**WHAT THIS EXERCISE ASKS**
a) Rewrite as a short bulleted list the paragraph of the tribunal judgment that begins "1. These are three appeals", keeping its main facts.
b) Repeat the passage of the tribunal judgment starting with "1. These are" and going on through "Kishor B. Purohit.".

EXCERPT PROVIDED Start Marker

Customs, Excise and Gold Tribunal - Mumbai
Kishor B. Purohit, Prakash Metal Works ... vs Collector Of Central Excise, ... on 29 October, 2001
JUDGMENT
G.N.Srinivasan, Member(J)
1. These are three appeals filed against the decision made in Order-in-Original No.10/Collr./1994 dated 2.8.1994 whereunder the confirmed the duty of Rs.40,236.76 on aluminium circles/calvert tops, Rs. 2,30,640.74 being amount of Modvat credit wrongly taken and Rs. 7,87,500/- being amount of duty demanded for wrongful availment of notification 175/86. He also imposed penalties of Rs. 10 lakhs on the appellant M/s. Prakash Metal Works, s.2 lakhs on the appellant Janak Kantilal Kansara and Rs. 1 lakh on the appellant Kishor B. Purohit.

EXCERPT PROVIDED End Marker
SOURCE MATERIAL Start Marker

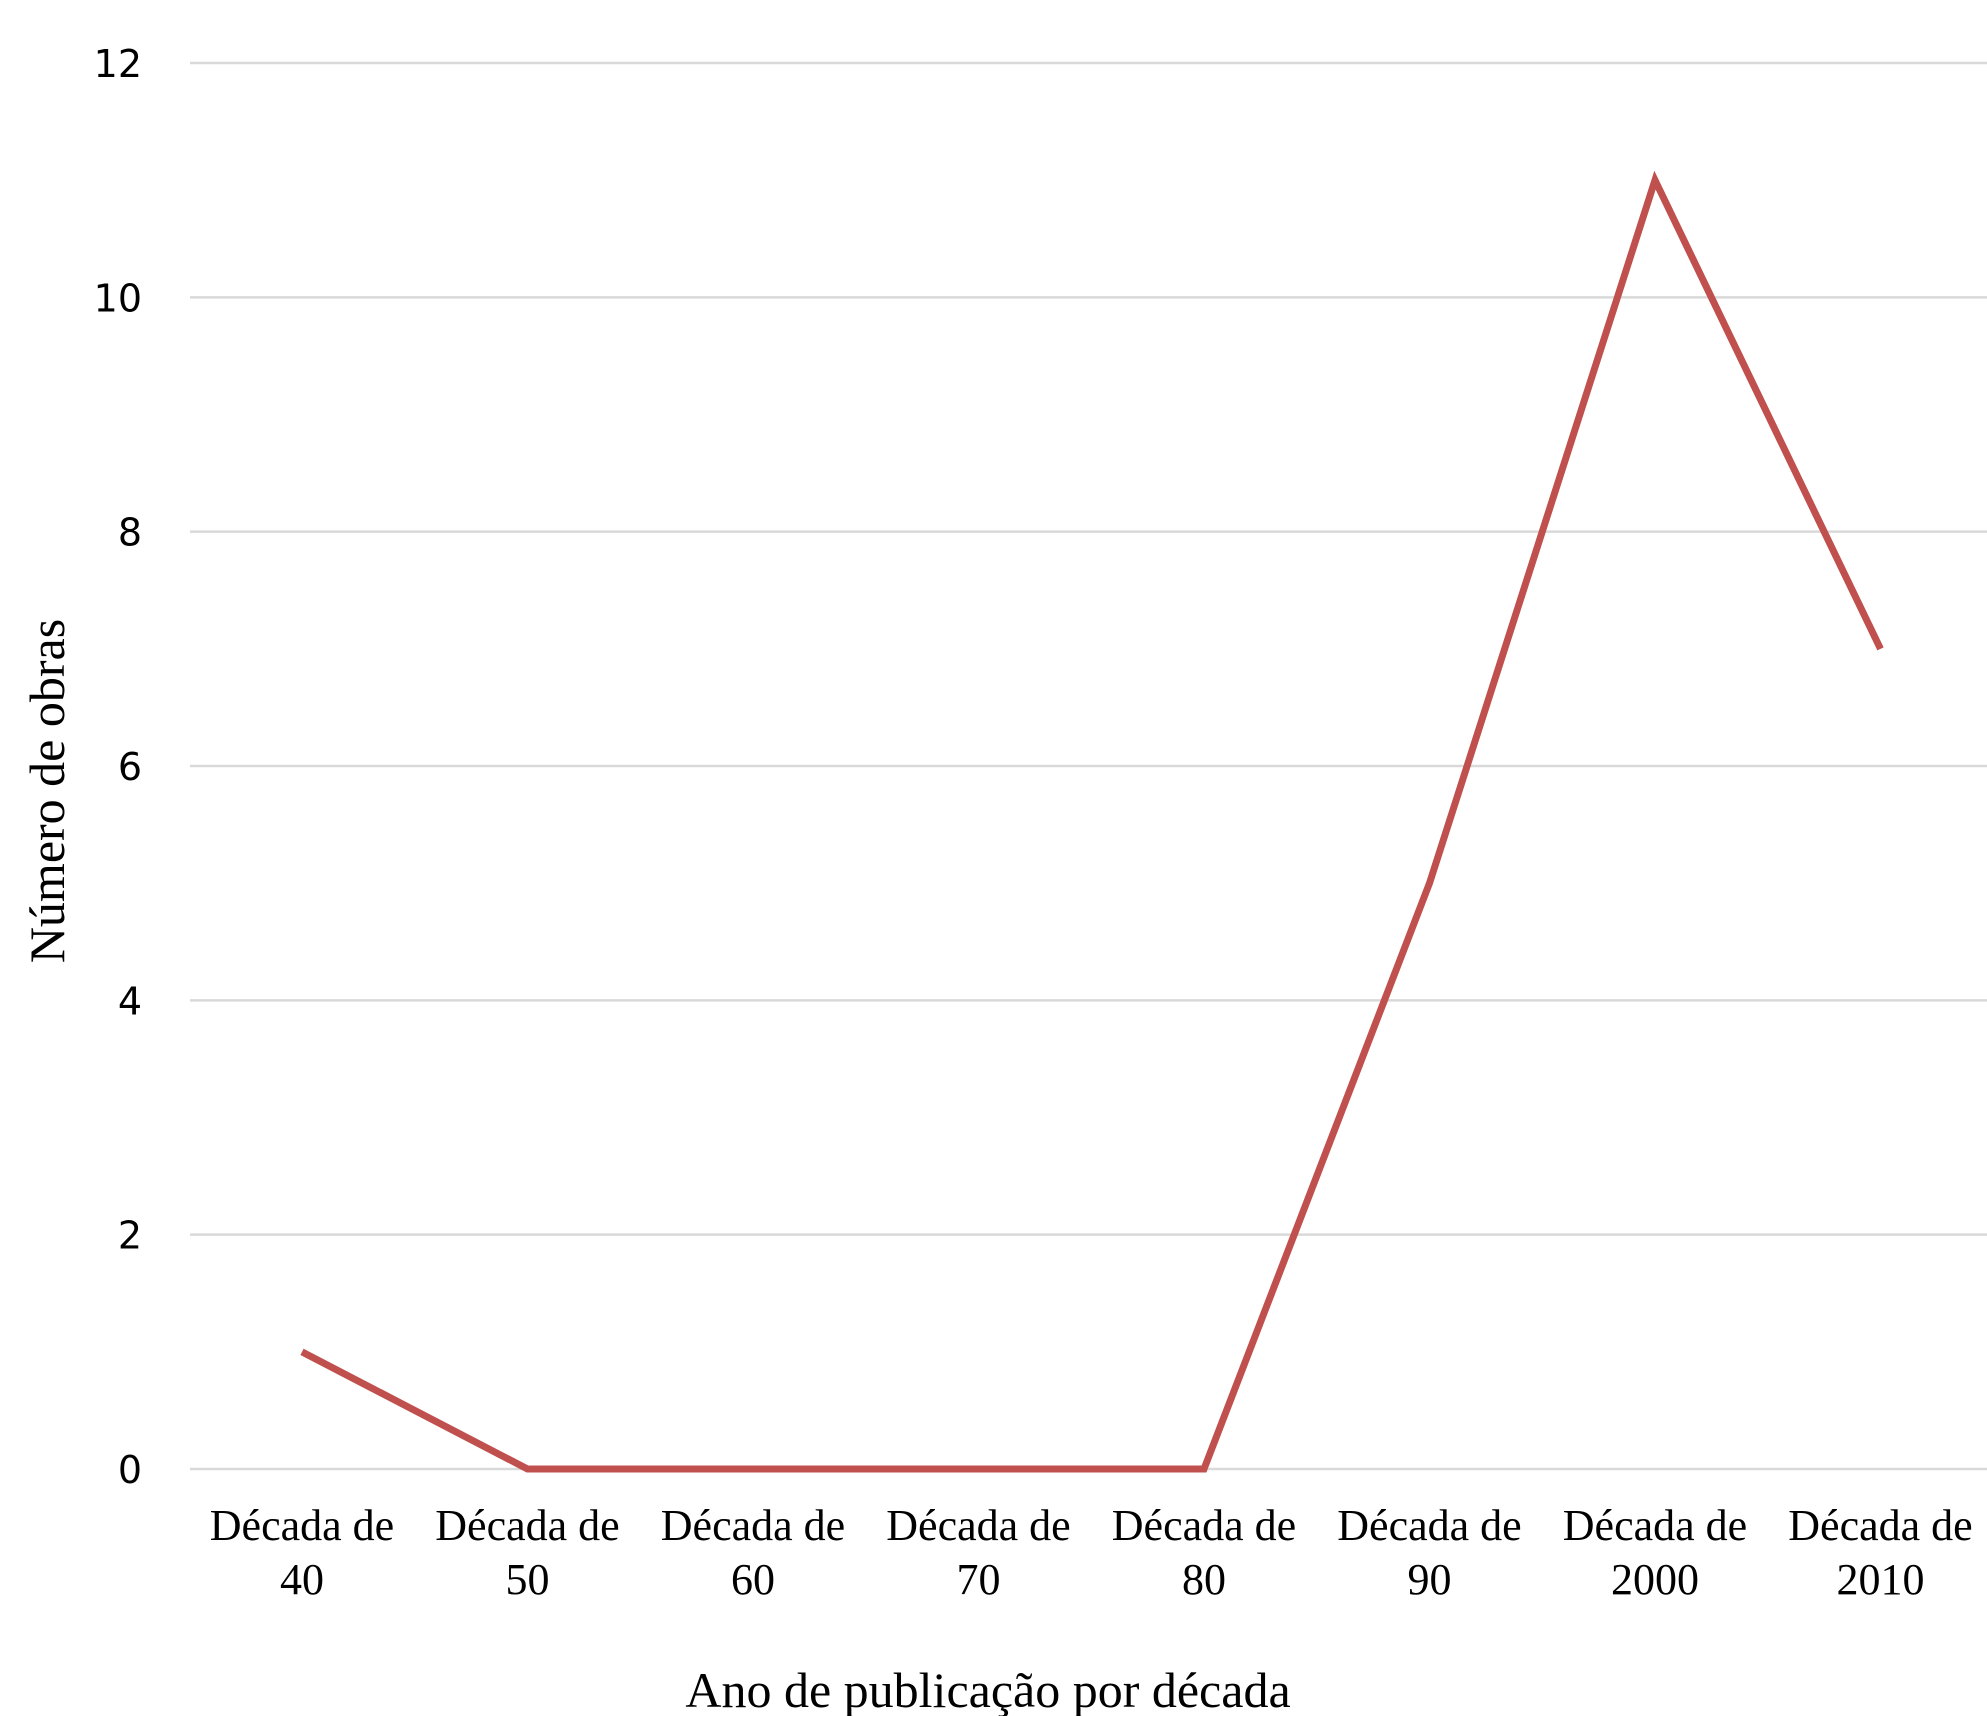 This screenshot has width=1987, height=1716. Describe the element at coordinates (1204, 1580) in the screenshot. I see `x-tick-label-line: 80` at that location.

SOURCE MATERIAL End Marker

**RESULTS OF THE TASKS**
a)
- Three appeals challenge Order-in-Original No.10/Collr./1994, dated 2.8.1994.
- The order confirmed a duty of Rs.40,236.76 on aluminium circles/calvert tops.
- It confirmed Rs. 2,30,640.74 as Modvat credit wrongly taken.
- It confirmed Rs. 7,87,500/- as duty demanded for wrongful availment of notification 175/86.
- Penalties were imposed of Rs. 10 lakhs on M/s. Prakash Metal Works, 2 lakhs on Janak Kantilal Kansara, and Rs. 1 lakh on Kishor B. Purohit.

b)
1. These are three appeals filed against the decision made in Order-in-Original No.10/Collr./1994 dated 2.8.1994 whereunder the confirmed the duty of Rs.40,236.76 on aluminium circles/calvert tops, Rs. 2,30,640.74 being amount of Modvat credit wrongly taken and Rs. 7,87,500/- being amount of duty demanded for wrongful availment of notification 175/86. He also imposed penalties of Rs. 10 lakhs on the appellant M/s. Prakash Metal Works, s.2 lakhs on the appellant Janak Kantilal Kansara and Rs. 1 lakh on the appellant Kishor B. Purohit.